As I sat there in rapt attention watching the fire in the Empire State Building from when I was a kid, I heard Annabelle say, “What’s your favorite color, Jed?”
“Dark green,” I answered without giving it a thought.
“What was your mother’s name?”
“Mary,” I replied.
“Do you like green beans?”
“Hate ‘em.”
“That’s good, Jed.”
My answers came out of my mouth without any kind of intention. She asked, and I answered, never even wondering why she was asking or whether I should keep the information to myself.
I was watching footage of the aftermath of a plane crash in 1938, a trans-continental flight that didn’t make it all the way. Listening to the narrator describe the scene and then watching interviews with survivors in the hospital, I was captivated, and Annabelle’s questions were just on the periphery of my consciousness, like a fly buzzing somewhere in a large room, clearly there but inconsequential.
“Do you know Gemma Blaylock?” she asked.
“No,” I answered.
“Then who did you ride into town with two days ago?”
“Carmelita Garcia.”
“Is Gemma Blaylock not her real name?”
“No.

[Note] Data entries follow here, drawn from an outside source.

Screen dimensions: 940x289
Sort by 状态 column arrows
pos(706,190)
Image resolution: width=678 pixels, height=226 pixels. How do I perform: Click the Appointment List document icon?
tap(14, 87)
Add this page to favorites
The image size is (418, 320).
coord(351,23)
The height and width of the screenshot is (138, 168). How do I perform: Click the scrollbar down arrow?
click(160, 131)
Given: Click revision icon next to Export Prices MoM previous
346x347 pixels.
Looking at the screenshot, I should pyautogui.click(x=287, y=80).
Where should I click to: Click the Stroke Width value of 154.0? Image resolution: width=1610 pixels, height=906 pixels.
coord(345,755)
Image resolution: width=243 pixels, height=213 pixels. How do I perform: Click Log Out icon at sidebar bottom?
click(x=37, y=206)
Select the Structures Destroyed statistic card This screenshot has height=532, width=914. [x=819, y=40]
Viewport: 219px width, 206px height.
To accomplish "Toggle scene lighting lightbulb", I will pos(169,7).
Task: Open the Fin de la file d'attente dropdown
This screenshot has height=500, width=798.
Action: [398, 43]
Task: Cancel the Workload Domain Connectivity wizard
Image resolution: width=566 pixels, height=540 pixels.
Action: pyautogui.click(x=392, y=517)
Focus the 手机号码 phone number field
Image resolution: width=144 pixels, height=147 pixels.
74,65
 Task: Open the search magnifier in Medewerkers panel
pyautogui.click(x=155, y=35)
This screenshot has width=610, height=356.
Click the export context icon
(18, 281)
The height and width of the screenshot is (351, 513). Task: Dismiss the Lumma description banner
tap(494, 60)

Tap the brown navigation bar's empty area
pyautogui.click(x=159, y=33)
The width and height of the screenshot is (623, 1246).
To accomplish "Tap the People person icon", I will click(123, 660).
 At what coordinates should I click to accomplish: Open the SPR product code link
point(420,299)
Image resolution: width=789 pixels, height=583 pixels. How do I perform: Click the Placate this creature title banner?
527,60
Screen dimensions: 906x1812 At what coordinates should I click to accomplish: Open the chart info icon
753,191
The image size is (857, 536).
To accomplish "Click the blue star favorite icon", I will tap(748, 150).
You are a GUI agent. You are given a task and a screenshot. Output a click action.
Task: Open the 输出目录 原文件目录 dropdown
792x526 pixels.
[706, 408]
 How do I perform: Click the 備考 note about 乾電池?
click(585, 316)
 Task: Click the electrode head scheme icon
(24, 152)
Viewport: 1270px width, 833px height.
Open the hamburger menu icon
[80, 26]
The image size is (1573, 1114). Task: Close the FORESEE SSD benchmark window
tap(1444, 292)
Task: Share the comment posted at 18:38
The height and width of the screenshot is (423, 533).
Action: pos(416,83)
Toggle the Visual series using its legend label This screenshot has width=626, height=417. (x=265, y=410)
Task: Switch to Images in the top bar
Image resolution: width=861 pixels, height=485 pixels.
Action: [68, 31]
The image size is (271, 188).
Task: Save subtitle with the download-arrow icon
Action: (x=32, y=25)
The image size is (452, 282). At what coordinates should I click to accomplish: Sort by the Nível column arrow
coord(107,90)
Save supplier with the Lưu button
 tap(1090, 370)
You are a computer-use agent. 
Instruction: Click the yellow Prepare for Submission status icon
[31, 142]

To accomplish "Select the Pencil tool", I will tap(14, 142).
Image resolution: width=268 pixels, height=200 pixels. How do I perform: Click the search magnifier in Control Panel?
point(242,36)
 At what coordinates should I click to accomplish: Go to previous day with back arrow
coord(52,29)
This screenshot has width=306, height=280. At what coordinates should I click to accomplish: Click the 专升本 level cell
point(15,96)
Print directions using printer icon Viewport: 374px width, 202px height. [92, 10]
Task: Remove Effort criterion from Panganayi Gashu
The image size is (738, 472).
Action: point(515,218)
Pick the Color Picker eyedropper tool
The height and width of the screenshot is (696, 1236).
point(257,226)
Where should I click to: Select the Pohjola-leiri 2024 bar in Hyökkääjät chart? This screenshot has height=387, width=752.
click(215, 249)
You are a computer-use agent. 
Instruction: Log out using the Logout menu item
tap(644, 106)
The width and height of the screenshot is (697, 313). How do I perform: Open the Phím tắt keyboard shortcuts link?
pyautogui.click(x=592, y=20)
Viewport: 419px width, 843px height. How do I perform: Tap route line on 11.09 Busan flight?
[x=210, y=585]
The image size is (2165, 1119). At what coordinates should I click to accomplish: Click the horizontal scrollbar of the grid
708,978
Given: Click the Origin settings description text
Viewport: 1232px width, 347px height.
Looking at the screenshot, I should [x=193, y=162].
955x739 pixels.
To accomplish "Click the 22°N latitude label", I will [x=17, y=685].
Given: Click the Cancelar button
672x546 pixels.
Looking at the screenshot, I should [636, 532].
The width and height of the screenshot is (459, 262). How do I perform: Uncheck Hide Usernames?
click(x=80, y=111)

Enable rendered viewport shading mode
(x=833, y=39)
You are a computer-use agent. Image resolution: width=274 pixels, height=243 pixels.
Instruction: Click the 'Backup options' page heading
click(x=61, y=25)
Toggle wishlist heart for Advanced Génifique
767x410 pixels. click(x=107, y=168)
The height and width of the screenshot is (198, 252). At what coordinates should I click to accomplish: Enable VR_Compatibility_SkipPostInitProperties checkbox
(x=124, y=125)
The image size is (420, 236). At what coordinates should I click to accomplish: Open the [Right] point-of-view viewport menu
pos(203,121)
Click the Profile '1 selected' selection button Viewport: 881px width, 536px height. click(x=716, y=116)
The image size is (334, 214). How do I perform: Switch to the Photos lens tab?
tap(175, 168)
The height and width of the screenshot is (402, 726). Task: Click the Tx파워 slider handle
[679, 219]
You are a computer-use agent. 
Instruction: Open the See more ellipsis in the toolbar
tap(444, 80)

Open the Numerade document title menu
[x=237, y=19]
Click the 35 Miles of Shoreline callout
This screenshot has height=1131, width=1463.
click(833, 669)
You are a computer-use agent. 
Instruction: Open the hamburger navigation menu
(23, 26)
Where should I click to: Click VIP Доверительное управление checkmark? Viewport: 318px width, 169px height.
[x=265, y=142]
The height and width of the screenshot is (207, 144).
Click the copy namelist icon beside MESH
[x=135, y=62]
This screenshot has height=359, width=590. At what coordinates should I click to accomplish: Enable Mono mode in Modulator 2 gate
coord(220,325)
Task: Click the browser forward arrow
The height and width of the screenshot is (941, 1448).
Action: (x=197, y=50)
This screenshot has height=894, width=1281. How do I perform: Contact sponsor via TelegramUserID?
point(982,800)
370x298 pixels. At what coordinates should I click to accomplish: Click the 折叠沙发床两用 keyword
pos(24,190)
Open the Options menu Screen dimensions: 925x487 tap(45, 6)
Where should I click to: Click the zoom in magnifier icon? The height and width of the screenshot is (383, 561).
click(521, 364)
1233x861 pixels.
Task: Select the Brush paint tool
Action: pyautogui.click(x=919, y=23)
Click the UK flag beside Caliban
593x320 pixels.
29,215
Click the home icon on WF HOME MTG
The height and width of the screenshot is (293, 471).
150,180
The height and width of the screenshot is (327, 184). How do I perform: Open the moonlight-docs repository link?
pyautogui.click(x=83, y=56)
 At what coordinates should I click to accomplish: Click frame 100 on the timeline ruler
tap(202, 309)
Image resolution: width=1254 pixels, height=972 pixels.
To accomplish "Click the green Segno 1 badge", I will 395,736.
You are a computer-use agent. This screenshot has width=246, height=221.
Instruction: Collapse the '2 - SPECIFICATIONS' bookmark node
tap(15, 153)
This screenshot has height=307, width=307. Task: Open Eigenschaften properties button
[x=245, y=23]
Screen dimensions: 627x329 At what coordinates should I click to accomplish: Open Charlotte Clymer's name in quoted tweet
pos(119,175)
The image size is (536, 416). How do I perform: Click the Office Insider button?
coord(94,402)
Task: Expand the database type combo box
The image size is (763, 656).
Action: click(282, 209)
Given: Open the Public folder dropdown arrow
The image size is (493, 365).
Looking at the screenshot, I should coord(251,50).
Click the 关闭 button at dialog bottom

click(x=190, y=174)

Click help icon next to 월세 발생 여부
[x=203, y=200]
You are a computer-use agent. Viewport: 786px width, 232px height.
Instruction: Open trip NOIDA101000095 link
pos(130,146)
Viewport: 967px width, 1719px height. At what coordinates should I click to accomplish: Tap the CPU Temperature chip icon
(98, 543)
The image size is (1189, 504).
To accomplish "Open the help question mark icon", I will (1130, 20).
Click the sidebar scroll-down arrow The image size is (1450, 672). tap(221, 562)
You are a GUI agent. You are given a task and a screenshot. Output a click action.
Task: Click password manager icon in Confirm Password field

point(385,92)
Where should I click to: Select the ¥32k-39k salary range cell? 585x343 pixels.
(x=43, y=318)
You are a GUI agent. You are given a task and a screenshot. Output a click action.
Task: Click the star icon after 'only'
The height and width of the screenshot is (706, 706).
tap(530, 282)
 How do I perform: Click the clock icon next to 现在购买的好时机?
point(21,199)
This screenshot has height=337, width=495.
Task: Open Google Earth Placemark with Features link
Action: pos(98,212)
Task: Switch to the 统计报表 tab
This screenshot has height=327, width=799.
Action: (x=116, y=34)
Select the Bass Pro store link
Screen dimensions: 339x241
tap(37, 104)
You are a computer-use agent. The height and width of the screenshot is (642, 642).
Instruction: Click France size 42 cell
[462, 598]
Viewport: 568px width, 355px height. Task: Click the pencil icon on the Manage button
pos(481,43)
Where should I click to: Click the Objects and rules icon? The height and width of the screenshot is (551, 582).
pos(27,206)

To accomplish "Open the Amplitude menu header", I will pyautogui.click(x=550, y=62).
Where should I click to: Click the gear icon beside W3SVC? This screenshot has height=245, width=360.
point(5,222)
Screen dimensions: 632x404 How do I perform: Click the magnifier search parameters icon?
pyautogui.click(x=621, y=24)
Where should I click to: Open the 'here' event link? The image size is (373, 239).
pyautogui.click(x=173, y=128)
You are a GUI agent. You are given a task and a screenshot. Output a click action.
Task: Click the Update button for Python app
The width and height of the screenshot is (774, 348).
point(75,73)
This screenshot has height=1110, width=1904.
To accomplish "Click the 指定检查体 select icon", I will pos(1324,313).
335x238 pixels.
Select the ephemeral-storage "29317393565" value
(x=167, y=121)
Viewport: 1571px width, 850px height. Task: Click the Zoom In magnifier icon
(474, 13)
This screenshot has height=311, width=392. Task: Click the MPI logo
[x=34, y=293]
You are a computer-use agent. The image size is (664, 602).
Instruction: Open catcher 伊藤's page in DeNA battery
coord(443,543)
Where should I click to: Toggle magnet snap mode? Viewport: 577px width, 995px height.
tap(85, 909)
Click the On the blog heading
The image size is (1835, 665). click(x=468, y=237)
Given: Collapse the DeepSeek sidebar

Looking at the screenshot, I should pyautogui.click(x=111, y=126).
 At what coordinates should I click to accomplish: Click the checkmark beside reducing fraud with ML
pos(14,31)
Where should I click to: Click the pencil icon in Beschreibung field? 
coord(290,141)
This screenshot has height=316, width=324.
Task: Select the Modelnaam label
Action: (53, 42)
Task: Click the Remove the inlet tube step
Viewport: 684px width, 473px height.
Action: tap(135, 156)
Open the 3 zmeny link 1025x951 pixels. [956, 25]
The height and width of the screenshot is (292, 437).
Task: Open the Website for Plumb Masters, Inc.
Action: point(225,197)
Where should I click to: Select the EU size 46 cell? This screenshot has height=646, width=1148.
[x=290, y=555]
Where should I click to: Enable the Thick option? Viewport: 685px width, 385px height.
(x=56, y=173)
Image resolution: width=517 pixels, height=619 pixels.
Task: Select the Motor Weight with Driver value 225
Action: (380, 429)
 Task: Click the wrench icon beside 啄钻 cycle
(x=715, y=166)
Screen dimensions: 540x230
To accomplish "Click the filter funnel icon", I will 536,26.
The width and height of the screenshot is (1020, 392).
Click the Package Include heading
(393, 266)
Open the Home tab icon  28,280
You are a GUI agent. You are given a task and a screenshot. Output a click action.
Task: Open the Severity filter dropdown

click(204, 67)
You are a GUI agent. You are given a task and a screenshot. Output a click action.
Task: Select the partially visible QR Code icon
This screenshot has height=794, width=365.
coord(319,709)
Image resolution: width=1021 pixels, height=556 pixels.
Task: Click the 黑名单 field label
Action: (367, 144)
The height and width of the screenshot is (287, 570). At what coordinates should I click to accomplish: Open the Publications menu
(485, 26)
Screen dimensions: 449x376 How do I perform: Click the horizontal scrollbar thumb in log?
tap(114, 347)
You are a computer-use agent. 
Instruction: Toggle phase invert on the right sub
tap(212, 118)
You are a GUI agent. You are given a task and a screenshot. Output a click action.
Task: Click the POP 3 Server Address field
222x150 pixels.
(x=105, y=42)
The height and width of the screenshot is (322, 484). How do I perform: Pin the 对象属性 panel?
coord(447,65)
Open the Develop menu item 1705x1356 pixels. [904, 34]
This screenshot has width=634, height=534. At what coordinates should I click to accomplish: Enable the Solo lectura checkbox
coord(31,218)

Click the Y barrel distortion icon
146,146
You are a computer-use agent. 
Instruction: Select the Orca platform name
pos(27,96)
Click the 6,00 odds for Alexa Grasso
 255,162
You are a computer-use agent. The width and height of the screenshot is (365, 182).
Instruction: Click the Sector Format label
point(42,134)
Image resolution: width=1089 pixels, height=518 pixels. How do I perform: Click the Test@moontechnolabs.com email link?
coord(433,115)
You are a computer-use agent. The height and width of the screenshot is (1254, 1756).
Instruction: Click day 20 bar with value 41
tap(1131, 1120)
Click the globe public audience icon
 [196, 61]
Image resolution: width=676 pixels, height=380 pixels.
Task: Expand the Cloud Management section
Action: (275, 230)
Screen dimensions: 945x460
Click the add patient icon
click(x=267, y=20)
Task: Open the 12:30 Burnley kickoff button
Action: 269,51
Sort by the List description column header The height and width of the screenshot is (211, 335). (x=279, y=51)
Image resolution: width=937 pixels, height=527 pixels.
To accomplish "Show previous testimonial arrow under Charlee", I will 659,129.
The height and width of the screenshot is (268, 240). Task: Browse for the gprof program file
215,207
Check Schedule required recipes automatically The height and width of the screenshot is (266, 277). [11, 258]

It’s Carmelita Garcia.”
The story about the plane crash ended, and a new one began, this one starting with a sensational headline: “Factory Fire Kills All but Lone Survivor.” The film began playing on the lenses, a huge building in flames with several fire engines all around it. Flames leaped into the sky along with plumes of black smoke while firemen tried dousing it from their ladder trucks as well as down on the ground.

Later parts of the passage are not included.